Fit for purpose?
Private standards are no substitute for Human Rights and Environmental Due Diligence regulation
The “Not Fit for Purpose” report by the Institute for Multi-Stakeholder Initiative (MSI) Integrity, released in 2020, concluded that MSIs should not be relied upon to protect human rights.
Fairtrade agrees with the key take-away of the report–private standards are no substitute for public regulation. HREDD needs to become mandatory for companies and it must integrate rights holder perspectives.

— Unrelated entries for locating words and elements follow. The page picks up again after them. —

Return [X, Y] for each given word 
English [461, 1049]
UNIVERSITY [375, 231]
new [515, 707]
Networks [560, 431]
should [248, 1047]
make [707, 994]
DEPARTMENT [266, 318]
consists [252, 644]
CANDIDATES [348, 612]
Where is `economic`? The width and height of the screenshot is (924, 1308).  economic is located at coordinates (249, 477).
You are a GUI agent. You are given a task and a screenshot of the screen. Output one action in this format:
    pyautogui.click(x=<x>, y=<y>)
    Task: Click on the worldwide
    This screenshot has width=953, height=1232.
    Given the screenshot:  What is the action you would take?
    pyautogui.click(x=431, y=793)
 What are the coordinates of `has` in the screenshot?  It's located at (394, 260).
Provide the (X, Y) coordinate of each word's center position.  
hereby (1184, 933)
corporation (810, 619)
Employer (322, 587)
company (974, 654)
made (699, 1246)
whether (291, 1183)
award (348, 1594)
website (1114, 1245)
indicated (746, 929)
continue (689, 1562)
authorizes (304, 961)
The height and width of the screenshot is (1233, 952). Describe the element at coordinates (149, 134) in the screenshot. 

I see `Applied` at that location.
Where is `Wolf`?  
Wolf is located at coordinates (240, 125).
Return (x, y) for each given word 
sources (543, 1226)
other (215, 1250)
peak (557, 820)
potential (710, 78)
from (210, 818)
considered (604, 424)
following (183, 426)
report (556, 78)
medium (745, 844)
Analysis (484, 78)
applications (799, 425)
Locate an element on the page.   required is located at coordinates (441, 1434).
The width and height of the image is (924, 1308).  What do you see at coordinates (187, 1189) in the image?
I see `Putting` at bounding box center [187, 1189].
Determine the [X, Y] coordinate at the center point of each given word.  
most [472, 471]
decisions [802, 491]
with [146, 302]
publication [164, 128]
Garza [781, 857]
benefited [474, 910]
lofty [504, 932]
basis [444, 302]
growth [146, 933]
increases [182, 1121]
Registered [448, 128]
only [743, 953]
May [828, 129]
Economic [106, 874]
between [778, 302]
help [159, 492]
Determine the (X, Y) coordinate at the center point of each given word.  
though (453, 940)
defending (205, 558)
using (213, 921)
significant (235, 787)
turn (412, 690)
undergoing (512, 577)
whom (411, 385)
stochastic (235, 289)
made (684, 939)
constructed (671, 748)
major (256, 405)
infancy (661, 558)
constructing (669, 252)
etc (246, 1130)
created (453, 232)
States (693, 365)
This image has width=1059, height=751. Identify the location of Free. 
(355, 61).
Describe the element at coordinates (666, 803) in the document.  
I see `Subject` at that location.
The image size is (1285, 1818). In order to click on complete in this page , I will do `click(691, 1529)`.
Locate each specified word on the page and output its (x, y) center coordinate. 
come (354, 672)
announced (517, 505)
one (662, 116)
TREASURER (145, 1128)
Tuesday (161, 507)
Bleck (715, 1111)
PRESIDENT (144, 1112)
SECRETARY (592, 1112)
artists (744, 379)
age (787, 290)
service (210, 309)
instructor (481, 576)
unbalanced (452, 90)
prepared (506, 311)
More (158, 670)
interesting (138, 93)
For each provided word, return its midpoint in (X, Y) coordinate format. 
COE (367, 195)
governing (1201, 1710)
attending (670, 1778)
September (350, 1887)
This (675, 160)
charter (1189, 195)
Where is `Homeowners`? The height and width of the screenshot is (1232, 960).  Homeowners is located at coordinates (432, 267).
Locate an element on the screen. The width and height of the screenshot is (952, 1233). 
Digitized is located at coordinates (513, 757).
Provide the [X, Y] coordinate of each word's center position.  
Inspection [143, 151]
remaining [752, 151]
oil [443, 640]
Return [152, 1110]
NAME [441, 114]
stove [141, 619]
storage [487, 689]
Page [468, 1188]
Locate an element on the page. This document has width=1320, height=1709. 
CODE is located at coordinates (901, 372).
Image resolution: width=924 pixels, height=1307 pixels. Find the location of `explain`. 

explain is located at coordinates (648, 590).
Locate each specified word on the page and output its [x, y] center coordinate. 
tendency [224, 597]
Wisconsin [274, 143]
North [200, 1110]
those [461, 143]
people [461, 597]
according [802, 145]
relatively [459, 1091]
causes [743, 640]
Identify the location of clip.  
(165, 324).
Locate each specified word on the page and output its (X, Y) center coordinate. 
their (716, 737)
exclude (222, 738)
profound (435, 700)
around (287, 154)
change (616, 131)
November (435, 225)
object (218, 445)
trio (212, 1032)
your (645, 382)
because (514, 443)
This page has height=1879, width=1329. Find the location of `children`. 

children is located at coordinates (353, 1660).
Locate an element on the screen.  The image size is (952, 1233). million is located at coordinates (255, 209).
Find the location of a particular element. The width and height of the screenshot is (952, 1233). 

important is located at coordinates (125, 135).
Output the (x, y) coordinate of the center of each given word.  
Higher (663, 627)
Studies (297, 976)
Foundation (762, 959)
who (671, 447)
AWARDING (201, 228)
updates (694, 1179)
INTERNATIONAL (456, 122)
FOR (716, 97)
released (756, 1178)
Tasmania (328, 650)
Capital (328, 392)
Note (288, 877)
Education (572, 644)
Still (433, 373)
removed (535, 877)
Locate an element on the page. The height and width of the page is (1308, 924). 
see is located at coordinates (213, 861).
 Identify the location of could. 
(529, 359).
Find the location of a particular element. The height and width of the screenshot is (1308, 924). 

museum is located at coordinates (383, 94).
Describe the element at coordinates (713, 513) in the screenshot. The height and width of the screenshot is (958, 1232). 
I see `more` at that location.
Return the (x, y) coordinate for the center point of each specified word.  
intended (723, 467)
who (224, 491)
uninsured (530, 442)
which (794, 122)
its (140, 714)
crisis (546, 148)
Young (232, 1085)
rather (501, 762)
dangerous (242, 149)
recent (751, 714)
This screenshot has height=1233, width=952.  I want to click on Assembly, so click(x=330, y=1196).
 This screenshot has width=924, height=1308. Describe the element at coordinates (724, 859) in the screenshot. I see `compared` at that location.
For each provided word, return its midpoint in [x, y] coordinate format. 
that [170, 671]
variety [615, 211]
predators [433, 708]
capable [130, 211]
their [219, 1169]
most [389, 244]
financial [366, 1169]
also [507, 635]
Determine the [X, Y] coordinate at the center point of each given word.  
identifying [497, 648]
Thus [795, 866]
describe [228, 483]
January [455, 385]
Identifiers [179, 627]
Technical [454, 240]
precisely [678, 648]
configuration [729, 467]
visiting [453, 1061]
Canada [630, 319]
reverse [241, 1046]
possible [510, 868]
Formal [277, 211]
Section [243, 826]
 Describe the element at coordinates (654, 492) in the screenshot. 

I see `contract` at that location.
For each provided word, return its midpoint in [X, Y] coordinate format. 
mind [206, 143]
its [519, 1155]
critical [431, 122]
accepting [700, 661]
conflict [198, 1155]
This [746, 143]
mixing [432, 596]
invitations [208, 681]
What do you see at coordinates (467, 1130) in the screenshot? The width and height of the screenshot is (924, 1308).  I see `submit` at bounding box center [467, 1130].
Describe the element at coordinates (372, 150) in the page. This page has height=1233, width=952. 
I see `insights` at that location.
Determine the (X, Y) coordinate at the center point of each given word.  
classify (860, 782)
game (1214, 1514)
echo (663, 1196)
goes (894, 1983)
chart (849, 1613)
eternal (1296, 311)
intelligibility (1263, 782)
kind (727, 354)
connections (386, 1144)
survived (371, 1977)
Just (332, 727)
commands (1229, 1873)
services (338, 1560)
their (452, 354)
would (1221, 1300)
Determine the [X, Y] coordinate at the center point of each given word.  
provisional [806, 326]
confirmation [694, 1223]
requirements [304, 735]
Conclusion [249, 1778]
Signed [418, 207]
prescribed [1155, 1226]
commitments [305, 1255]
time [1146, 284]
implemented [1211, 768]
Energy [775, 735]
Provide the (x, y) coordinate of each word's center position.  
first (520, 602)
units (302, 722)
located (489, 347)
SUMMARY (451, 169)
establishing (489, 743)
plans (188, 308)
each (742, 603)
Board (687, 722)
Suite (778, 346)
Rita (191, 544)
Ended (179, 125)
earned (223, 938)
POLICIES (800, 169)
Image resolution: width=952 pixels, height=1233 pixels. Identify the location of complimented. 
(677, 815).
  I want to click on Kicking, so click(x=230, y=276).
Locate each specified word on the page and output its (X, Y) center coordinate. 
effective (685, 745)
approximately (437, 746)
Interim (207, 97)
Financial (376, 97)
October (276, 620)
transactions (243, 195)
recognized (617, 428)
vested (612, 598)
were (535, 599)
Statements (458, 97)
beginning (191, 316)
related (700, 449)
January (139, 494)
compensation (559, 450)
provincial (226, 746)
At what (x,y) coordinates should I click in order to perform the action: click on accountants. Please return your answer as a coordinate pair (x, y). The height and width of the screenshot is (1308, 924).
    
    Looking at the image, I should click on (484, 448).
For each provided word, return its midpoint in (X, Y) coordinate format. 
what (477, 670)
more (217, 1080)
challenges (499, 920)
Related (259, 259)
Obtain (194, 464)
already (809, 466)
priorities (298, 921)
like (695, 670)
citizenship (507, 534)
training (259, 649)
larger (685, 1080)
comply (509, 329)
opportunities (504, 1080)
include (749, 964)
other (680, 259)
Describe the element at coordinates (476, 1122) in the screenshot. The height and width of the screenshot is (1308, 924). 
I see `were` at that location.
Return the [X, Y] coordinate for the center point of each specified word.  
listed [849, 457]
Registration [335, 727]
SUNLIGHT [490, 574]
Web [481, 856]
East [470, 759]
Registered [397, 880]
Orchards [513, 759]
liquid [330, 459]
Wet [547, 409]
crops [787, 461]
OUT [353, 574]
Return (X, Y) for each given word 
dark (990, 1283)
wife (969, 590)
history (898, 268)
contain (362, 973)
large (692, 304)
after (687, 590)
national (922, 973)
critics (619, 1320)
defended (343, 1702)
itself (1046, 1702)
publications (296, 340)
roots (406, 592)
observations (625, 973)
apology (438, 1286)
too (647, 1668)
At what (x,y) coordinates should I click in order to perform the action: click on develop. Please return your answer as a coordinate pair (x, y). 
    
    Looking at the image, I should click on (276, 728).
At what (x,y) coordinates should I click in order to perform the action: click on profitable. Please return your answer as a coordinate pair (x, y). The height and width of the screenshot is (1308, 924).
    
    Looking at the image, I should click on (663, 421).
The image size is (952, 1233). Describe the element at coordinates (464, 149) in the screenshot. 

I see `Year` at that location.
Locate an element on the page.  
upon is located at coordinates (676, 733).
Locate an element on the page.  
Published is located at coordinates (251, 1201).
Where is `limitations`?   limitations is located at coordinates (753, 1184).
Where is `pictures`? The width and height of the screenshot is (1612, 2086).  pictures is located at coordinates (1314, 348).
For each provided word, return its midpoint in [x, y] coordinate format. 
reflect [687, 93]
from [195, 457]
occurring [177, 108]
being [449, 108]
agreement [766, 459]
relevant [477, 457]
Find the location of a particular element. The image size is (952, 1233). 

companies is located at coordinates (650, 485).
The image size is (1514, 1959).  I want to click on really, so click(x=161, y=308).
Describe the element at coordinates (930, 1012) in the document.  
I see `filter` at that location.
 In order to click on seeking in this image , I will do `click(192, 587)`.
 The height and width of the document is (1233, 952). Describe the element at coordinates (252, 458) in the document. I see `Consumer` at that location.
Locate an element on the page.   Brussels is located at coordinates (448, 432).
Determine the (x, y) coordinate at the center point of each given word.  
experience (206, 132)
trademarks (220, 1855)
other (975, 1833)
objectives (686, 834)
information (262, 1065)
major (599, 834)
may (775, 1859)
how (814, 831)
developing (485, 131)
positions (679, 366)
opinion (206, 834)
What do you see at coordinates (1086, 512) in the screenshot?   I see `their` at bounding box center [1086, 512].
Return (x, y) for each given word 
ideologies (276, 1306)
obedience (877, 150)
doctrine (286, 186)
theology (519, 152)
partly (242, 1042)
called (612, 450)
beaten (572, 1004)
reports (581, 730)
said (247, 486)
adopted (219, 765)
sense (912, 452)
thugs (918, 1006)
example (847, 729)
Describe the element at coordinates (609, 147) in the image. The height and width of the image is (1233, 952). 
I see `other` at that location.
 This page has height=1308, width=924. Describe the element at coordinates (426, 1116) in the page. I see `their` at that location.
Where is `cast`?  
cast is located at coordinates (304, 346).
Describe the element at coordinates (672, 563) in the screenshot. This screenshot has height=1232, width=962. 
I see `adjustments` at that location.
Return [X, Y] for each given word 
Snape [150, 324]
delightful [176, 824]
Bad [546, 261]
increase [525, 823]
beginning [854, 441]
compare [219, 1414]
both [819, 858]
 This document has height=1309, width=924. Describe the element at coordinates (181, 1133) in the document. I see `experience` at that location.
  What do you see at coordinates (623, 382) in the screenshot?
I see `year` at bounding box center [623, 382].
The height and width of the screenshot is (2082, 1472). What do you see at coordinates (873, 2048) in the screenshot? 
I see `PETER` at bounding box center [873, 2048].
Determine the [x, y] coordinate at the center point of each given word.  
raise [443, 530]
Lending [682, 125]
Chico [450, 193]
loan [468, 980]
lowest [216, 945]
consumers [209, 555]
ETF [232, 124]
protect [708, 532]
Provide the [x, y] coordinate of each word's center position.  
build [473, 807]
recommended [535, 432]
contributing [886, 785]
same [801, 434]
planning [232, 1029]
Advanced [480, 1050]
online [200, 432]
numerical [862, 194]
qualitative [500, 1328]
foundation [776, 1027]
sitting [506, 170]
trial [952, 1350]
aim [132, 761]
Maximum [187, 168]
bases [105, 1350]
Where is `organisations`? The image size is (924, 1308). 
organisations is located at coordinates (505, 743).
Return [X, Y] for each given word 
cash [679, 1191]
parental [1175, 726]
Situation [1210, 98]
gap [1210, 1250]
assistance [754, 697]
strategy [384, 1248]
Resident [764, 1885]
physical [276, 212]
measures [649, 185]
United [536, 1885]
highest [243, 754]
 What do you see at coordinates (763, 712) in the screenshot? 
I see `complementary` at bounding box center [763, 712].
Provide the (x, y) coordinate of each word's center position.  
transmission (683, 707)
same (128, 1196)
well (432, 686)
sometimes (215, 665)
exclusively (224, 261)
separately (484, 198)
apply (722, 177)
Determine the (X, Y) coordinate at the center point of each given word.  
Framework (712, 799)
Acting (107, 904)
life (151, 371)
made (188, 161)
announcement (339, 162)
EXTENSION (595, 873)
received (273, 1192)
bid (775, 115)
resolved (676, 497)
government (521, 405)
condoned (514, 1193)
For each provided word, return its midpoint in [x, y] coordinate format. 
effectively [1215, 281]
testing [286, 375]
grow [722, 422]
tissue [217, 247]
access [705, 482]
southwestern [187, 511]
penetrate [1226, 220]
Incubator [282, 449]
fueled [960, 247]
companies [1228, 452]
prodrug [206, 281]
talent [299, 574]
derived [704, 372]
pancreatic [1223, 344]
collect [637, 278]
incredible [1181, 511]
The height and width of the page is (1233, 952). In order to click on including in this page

The report nevertheless finds that MSIs can build knowledge and trust, engage corporations, and possibly promote norms and policy reforms. MSI Integrity sees Fairtrade as one of the strongest MSIs in explicitly requiring compliance with international human rights or international labour standards (p. 102), recognizing the need for responsible purchasing practices (p. 104), advancing living wages (p. 93), and making affected rights holders aware of grievance mechanisms (p. 168–169).
One aspect where Fairtrade needs and seeks to achieve big improvements is assessing and showing evidence of our impact. The 2020 report by MSI Integrity notes that, “few MSIs are as committed as Fairtrade International to assessing and responding to research on their impacts.” Still, we also often highlight the number of farmers engaged and the premiums gained through Fairtrade, looking at scale rather than impact.
Fairtrade sees many areas to improve, but also believes that MSIs with strong rights holder involvement can play an important role in pushing for change.